Le quartier de la Maladière vient de perdre un peu de son âme. Le bar des Troènes, installé au 18 avenue Aristide Briand, à Dijon, à portée de vue de l'église du Sacré Coeur et du Centre universitaire catholique de Bourgogne, a fermé ses portes. Facétieux comme toujours, Jérôme Jureviez, son propriétaire, a profité du Jeudi de l'Ascension pour baisser le rideau.

C'était vrai bistrot de quartier. Un bistrot comme la France en compte de moins en moins. Le temps qui passe avec ses années de plus en plus numérisées, connectées et pressées, fait disparaître ces établissements où l'on tisse au fil de la journée les petits événements qui écrivent la vie.

C'est en juillet 2002, le 4 précisément, le jour où les Américains fêtaient leur indépendance que Jérôme Jureviez reprenait l'établissement. Sans complexe, car le garçon avait déjà travaillé quelques années au célèbre « Gorille » de la rue des Roses, à Dijon. En près de 20 ans, il en a fait un des lieux les plus prisés du quartier -et bien au-delà- où le snobisme n'a jamais eu son rond de serviette. C'était comme ça chez Jérôme et pas autrement.

Aller aux Troènes, c'était comme ouvrir une parenthèse dans la journée, s'offrir une escale confortable. On s'y retrouvait pour boire son café, siroter une bière, un jaune, voire plusieurs, papoter, bavarder interminablement autour des événements de la veille, faire une partie de fléchettes... Les clients venaient élaborer un monde à eux, fait de rêves et de mots. Et puis le le ton était aussi celui du temps de vivre et l'accueil de Jérôme n'a jamais subi les affres des gens d'affaires pressés. Dans cette ruche, où la vie de tous les jours se débattait pour mieux se faire entendre, on parlait de tout. Sans pudeur. Ne manquait plus finalement que l'oeuf dur sur le zinc qu'on épluchait jadis du bout des doigts avant de croquer le sommet à pleines dents.

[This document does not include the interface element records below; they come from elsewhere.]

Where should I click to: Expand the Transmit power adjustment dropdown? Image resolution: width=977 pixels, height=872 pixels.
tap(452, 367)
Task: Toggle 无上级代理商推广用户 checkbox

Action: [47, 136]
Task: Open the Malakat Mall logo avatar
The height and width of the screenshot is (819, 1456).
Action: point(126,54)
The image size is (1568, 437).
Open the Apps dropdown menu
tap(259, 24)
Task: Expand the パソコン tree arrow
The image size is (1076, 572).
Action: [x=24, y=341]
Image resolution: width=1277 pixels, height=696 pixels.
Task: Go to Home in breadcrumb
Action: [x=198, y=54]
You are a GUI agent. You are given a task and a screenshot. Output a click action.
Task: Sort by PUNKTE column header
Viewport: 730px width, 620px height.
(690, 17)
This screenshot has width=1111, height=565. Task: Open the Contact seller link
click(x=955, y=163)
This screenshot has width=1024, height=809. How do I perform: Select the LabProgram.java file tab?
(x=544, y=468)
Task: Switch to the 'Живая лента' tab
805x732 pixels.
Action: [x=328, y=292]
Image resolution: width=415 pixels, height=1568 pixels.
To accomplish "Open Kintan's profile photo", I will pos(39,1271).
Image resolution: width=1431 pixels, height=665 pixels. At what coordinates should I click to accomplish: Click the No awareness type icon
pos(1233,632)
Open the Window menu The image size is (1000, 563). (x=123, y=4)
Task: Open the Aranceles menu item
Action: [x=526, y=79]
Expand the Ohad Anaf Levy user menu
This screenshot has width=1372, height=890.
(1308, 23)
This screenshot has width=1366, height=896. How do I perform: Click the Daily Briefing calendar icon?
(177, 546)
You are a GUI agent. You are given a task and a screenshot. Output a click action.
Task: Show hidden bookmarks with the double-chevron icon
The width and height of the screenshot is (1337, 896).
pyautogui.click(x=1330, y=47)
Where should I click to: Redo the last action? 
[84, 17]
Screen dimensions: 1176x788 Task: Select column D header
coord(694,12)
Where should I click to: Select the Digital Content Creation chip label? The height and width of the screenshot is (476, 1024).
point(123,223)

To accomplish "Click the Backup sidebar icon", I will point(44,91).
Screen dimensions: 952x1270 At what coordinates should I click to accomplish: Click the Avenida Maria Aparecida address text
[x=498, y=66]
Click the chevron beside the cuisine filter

Les Troënes étaient aussi un endroit convivial où l'on pouvait déjeuner du lundi au vendredi une cuisine fraîche, aussi simple qu'un vin de soif – mais jamais un vin de messe... Une cuisine familiale, sans chichis, qui réservait parfois de très bonnes surprises. De temps à autres, en effet, Jérôme Jureviez, le patron, proposait un plat qu'on ne trouve plus à Dijon : l'andouille aux haricots. Un plat très généreux, riche et terriblement gourmand. Comme quoi on peut encore se faire plaisir grâce à des gens amoureux des choses simples. Aux Troènes, pas de mode, pas de saute d'humeur mais une vie douce et gentiment bruyante qui semblait jaillir des tréfonds de l'humanité.

Le café des Troènes est donc vendu. Les nouveaux propriétaires envisagent au moins deux mois de travaux. Comment les clients retrouveront-ils leur bistrot ? Une chose est sûre : ne vous attendez pas à voir Jérôme, charentaises au pied et viandox tiède à portée de main... On attend avec impatience de découvrir ses nouveaux projets.